The Toronto Police Service will receive an increase to its $1 billion budget for the first time in three years, due in part to a need to hire additional officers.
The TPS was granted its request of $1.026 billion to fund its operations in 2019, which represents an increase of $30.3 million or three per cent from last year, after the Toronto Police Services Board voted on Thursday.
The police force says that the additional funding will help it hire 300 new uniformed officers, 122 special constables and 186 part-time retirees.
“In essence we are looking at approximately 450 human resources that are directly tied to (relieving) the frontline pressures," Toronto police Chief Mark Saunders told reporters after the meeting.
According to the report that went before the board today, the part-time officers will be used to handle non-emergency calls for service and to take reports over the phone and online, thus freeing frontline officers up to focus on “higher priority and emergency situations.”
With the new special constables and retirees, Saunders said frontline officers will have more time to deal with serious calls.
“Our frontline men and women who are highly trained, with their guns and with their sticks, with understanding of law will have more time and opportunity to do those priority one, two and three calls where they are the experts.”
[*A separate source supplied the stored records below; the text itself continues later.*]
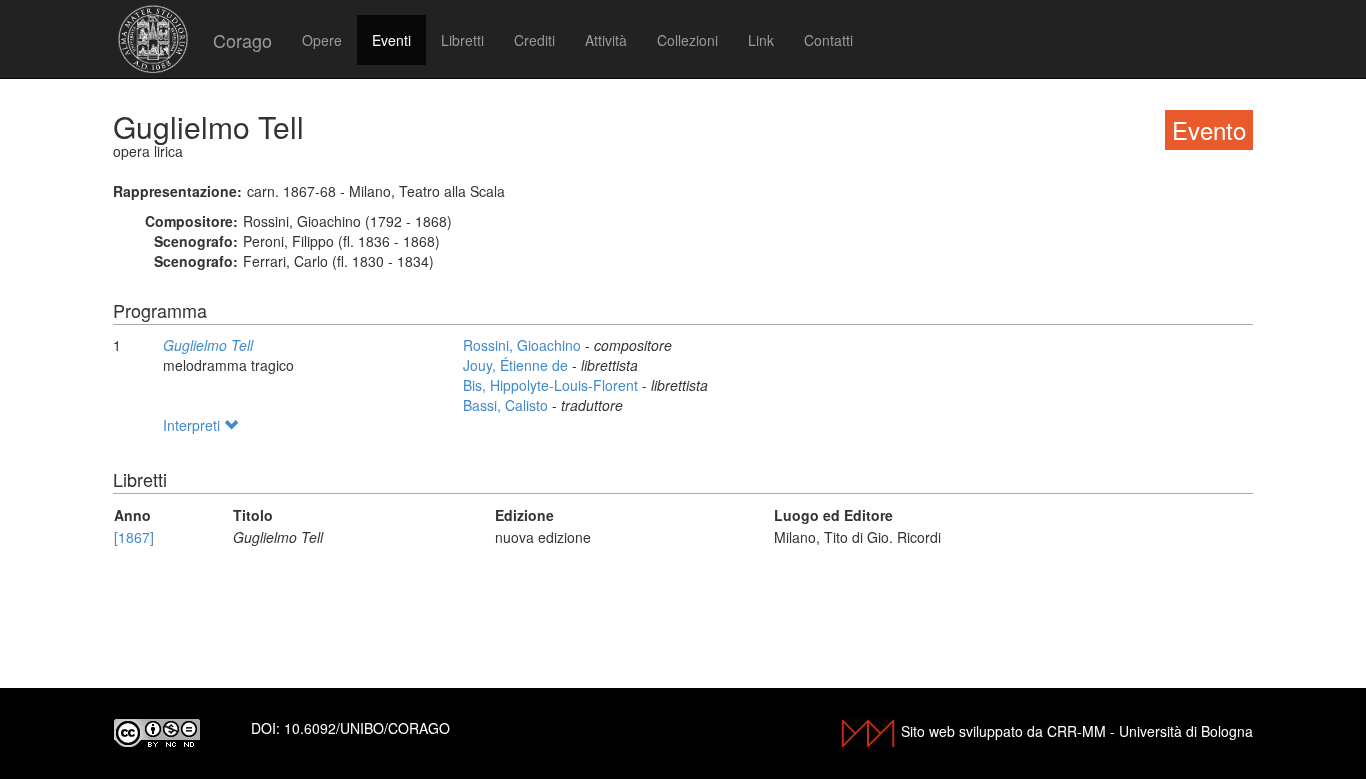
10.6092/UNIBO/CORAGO (367, 728)
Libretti (462, 40)
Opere (322, 40)
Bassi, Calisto (507, 405)
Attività (606, 40)
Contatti (828, 40)
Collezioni (687, 40)
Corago (242, 40)
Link (761, 40)
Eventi (391, 40)
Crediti (534, 40)
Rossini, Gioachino (524, 345)
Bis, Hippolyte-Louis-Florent (552, 385)
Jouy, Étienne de (517, 365)
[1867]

The special constables will also be used to relieve pressure on frontline officers, according to the report. Some of the tasks that that they will perform include basic report taking, assisting with crime scene security, canvassing for witnesses and evidence collection and processing, among other things.
The planned hirings come in the wake of sustained criticism from the Toronto Police Association over an officer shortage that resulted from a hiring freeze which was in effect in 2016 and for most of 2017.
In the report, Saunders says that the hiring freeze and an increase in retirements have resulted in a nine per cent reduction in uniformed officers since 2015.
He said that the staffing crunch has resulted in significant overtime costs, which are not sustainable.
In 2018, the Toronto Police Service doled out an additional $22 million more than forecast in premium pay and in 2019 it is expecting to incur $52.4 million in premium pay costs, which would be an increase of 19.4 per cent compared to last year.
"There’s no doubt that the frontline men and women have seen higher pressures,” Saunders said of the past year.
“As the number of deployed officers decreases, the service has to heavily rely on premium pay to help ensure public safety is not compromised. This overreliance on premium pay is not sustainable as it leads to employee fatigue and burn out,” Saunders writes in the report. “Efforts are therefore being made to fill critical vacancies and transition to a new service delivery model to meet frontline demands as well as civilian support requirements.”
Number of officers down by more than 800 since 2010
There was an average of 5,615 frontline officers in 2010 and by 2018 that number had declined to 4,797, a difference of 818 cops.
While the budget that went before the board on Thursday includes funding to hire hundreds of new officers, the total complement of uniformed personnel is not expected to increase significantly due to expected retirements and other departures from the service.
In fact, the TPS is projecting a slight decline in uniformed officers this year (4,730) before the number ticks back up to 4,800 in 2020 and 2021.
Those numbers will be supplemented by an estimated 184 civilian personnel, who will perform work previously done by police officers.
Speaking with reporters ahead of today’s TPS board meeting, Mayor John Tory said that he is fully supportive of providing additional funding to help the service hire additional officers and civilian personnel, particularly in light of a violent 2018 in which there were a record 96 homicides.
“If there is ever a tear that we make some investment in the police while still being very, very fiscally responsible this is the year,” he said. “Because we want to make absolutely certain that we are putting the resources in place, uniformed and otherwise, that will make sure that we can keep the community safe. That is one of our most important responsibilities as elected officials.”
295 officers left force in 2018
While there were 295 departures from the Toronto Police Service in 2018, Tory brushed aside suggestions that the loss in uniformed personnel was a result of ongoing efforts to modernize the service.
He said that of those who left the force in 2018, only about 60 did so to take a job at another policing service.
“When you go through a modernization of any organization it means change, it means changing the way things are done, it means changing the duties and sometimes the shift schedule and other kinds of things for the people involved and that always has some impact because most people don’t like change. But we are working very hard with the frontline officers to make sure that we make adequate investments so they can do their jobs while also taking account of the fact that they are going through a lot of change, which we are determined to continue to implement but to do so in a way that is considerate of them,” he said.
The vast majority of the proposed budget for 2019 is made up of salary expenses ($758.6 M) and benefits ($208.5 M).
After the board’s approval, the matter still needs to go to budget committee for further review. City council is expected to vote on the overall budget, which includes the allotment to the TPS, in March.